▶ _Stored data_
________________________________________
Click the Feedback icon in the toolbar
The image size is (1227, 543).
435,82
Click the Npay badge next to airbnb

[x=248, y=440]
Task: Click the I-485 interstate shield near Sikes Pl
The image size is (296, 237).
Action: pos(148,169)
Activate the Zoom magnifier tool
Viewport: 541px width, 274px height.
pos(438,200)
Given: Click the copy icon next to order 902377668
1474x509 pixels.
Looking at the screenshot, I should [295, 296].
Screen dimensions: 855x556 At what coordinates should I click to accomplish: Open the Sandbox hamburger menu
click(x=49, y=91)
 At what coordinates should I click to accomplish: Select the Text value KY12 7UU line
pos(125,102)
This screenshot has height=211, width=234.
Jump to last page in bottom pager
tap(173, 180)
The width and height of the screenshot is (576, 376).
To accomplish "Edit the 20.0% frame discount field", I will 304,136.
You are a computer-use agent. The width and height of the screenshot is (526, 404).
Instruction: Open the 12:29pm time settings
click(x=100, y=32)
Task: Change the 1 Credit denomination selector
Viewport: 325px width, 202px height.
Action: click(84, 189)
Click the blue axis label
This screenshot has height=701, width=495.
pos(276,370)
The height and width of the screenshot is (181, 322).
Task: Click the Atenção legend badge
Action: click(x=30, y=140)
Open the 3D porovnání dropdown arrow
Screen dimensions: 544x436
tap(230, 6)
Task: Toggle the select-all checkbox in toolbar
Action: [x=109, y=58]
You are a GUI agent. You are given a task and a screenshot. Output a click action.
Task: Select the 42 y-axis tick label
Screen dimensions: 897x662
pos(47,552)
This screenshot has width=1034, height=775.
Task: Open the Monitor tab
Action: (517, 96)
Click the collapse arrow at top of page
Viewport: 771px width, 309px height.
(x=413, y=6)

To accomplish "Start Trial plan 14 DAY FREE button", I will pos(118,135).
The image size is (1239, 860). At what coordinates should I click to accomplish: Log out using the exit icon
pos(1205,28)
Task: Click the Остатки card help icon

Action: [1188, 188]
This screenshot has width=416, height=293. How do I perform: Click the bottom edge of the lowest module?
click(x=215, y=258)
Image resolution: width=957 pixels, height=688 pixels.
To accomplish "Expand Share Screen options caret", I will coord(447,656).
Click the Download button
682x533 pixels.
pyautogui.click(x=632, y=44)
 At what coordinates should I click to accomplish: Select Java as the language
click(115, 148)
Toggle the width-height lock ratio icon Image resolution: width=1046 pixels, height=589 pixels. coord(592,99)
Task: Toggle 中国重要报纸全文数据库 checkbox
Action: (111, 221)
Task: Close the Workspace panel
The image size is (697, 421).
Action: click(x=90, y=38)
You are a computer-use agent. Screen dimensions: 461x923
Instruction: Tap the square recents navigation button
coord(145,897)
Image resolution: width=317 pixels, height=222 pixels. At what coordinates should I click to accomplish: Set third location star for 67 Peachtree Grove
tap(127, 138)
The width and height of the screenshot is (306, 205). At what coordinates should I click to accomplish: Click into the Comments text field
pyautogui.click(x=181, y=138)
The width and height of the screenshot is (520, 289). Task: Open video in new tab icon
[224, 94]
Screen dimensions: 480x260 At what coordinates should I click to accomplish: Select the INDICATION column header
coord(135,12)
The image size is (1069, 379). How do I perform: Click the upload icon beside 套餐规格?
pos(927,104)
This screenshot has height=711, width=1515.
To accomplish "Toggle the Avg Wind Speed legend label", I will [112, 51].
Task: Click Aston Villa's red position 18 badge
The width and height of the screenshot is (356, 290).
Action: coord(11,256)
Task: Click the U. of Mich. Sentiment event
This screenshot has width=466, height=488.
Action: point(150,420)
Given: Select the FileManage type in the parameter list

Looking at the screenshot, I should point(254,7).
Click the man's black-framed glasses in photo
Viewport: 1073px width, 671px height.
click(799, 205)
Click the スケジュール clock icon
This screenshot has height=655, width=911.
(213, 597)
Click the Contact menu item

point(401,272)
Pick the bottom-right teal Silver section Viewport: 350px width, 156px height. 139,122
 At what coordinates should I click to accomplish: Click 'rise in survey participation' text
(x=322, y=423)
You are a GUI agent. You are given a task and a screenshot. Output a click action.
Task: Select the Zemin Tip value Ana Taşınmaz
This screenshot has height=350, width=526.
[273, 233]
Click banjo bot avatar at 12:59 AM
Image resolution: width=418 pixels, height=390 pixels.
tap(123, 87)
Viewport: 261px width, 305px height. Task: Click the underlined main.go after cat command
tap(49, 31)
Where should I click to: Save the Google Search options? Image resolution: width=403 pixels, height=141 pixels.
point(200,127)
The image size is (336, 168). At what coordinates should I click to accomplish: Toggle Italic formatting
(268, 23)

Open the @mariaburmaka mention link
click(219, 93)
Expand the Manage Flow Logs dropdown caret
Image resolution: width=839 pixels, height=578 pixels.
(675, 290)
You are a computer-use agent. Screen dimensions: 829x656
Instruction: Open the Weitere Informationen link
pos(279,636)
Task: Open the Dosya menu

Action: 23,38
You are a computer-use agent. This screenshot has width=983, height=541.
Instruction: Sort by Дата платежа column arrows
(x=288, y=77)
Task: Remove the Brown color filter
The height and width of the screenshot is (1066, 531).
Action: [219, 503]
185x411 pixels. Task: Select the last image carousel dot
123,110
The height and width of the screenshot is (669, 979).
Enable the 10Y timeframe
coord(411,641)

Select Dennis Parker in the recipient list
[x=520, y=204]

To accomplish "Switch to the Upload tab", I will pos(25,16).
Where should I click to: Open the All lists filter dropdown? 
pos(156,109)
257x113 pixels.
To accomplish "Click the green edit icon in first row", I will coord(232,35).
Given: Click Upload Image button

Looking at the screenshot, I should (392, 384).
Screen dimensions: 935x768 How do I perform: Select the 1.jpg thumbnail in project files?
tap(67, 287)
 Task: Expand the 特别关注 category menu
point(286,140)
________________________________________
▶ _Activity_
Make an exact transcription of the entries above.

▶ _Reply to the task_
Click the Feedback icon in the toolbar
The image size is (1227, 543).
435,82
Click the Npay badge next to airbnb

[x=248, y=440]
Task: Click the I-485 interstate shield near Sikes Pl
The image size is (296, 237).
Action: pos(148,169)
Activate the Zoom magnifier tool
Viewport: 541px width, 274px height.
pos(438,200)
Given: Click the copy icon next to order 902377668
1474x509 pixels.
Looking at the screenshot, I should [295, 296].
Screen dimensions: 855x556 At what coordinates should I click to accomplish: Open the Sandbox hamburger menu
click(x=49, y=91)
 At what coordinates should I click to accomplish: Select the Text value KY12 7UU line
pos(125,102)
This screenshot has height=211, width=234.
Jump to last page in bottom pager
tap(173, 180)
The width and height of the screenshot is (576, 376).
To accomplish "Edit the 20.0% frame discount field", I will 304,136.
You are a computer-use agent. The width and height of the screenshot is (526, 404).
Instruction: Open the 12:29pm time settings
click(x=100, y=32)
Task: Change the 1 Credit denomination selector
Viewport: 325px width, 202px height.
Action: click(84, 189)
Click the blue axis label
This screenshot has height=701, width=495.
pos(276,370)
The height and width of the screenshot is (181, 322).
Task: Click the Atenção legend badge
Action: click(x=30, y=140)
Open the 3D porovnání dropdown arrow
Screen dimensions: 544x436
tap(230, 6)
Task: Toggle the select-all checkbox in toolbar
Action: [x=109, y=58]
You are a GUI agent. You are given a task and a screenshot. Output a click action.
Task: Select the 42 y-axis tick label
Screen dimensions: 897x662
pos(47,552)
This screenshot has width=1034, height=775.
Task: Open the Monitor tab
Action: (517, 96)
Click the collapse arrow at top of page
Viewport: 771px width, 309px height.
(x=413, y=6)

To accomplish "Start Trial plan 14 DAY FREE button", I will pos(118,135).
The image size is (1239, 860). At what coordinates should I click to accomplish: Log out using the exit icon
pos(1205,28)
Task: Click the Остатки card help icon

Action: [1188, 188]
This screenshot has width=416, height=293. How do I perform: Click the bottom edge of the lowest module?
click(x=215, y=258)
Image resolution: width=957 pixels, height=688 pixels.
To accomplish "Expand Share Screen options caret", I will coord(447,656).
Click the Download button
682x533 pixels.
pyautogui.click(x=632, y=44)
 At what coordinates should I click to accomplish: Select Java as the language
click(115, 148)
Toggle the width-height lock ratio icon Image resolution: width=1046 pixels, height=589 pixels. coord(592,99)
Task: Toggle 中国重要报纸全文数据库 checkbox
Action: (111, 221)
Task: Close the Workspace panel
The image size is (697, 421).
Action: click(x=90, y=38)
You are a computer-use agent. Screen dimensions: 461x923
Instruction: Tap the square recents navigation button
coord(145,897)
Image resolution: width=317 pixels, height=222 pixels. At what coordinates should I click to accomplish: Set third location star for 67 Peachtree Grove
tap(127, 138)
The width and height of the screenshot is (306, 205). At what coordinates should I click to accomplish: Click into the Comments text field
pyautogui.click(x=181, y=138)
The width and height of the screenshot is (520, 289). Task: Open video in new tab icon
[224, 94]
Screen dimensions: 480x260 At what coordinates should I click to accomplish: Select the INDICATION column header
coord(135,12)
The image size is (1069, 379). How do I perform: Click the upload icon beside 套餐规格?
pos(927,104)
This screenshot has height=711, width=1515.
To accomplish "Toggle the Avg Wind Speed legend label", I will [112, 51].
Task: Click Aston Villa's red position 18 badge
The width and height of the screenshot is (356, 290).
Action: coord(11,256)
Task: Click the U. of Mich. Sentiment event
This screenshot has width=466, height=488.
Action: point(150,420)
Given: Select the FileManage type in the parameter list

Looking at the screenshot, I should point(254,7).
Click the man's black-framed glasses in photo
Viewport: 1073px width, 671px height.
click(799, 205)
Click the スケジュール clock icon
This screenshot has height=655, width=911.
(213, 597)
Click the Contact menu item

point(401,272)
Pick the bottom-right teal Silver section Viewport: 350px width, 156px height. 139,122
 At what coordinates should I click to accomplish: Click 'rise in survey participation' text
(x=322, y=423)
You are a GUI agent. You are given a task and a screenshot. Output a click action.
Task: Select the Zemin Tip value Ana Taşınmaz
This screenshot has height=350, width=526.
[273, 233]
Click banjo bot avatar at 12:59 AM
Image resolution: width=418 pixels, height=390 pixels.
tap(123, 87)
Viewport: 261px width, 305px height. Task: Click the underlined main.go after cat command
tap(49, 31)
Where should I click to: Save the Google Search options? Image resolution: width=403 pixels, height=141 pixels.
point(200,127)
The image size is (336, 168). At what coordinates should I click to accomplish: Toggle Italic formatting
(268, 23)

Open the @mariaburmaka mention link
click(219, 93)
Expand the Manage Flow Logs dropdown caret
Image resolution: width=839 pixels, height=578 pixels.
(675, 290)
You are a computer-use agent. Screen dimensions: 829x656
Instruction: Open the Weitere Informationen link
pos(279,636)
Task: Open the Dosya menu

Action: 23,38
You are a computer-use agent. This screenshot has width=983, height=541.
Instruction: Sort by Дата платежа column arrows
(x=288, y=77)
Task: Remove the Brown color filter
The height and width of the screenshot is (1066, 531).
Action: [219, 503]
185x411 pixels. Task: Select the last image carousel dot
123,110
The height and width of the screenshot is (669, 979).
Enable the 10Y timeframe
coord(411,641)

Select Dennis Parker in the recipient list
[x=520, y=204]

To accomplish "Switch to the Upload tab", I will pos(25,16).
Where should I click to: Open the All lists filter dropdown? 
pos(156,109)
257x113 pixels.
To accomplish "Click the green edit icon in first row", I will coord(232,35).
Given: Click Upload Image button

Looking at the screenshot, I should (392, 384).
Screen dimensions: 935x768 How do I perform: Select the 1.jpg thumbnail in project files?
tap(67, 287)
 Task: Expand the 特别关注 category menu
point(286,140)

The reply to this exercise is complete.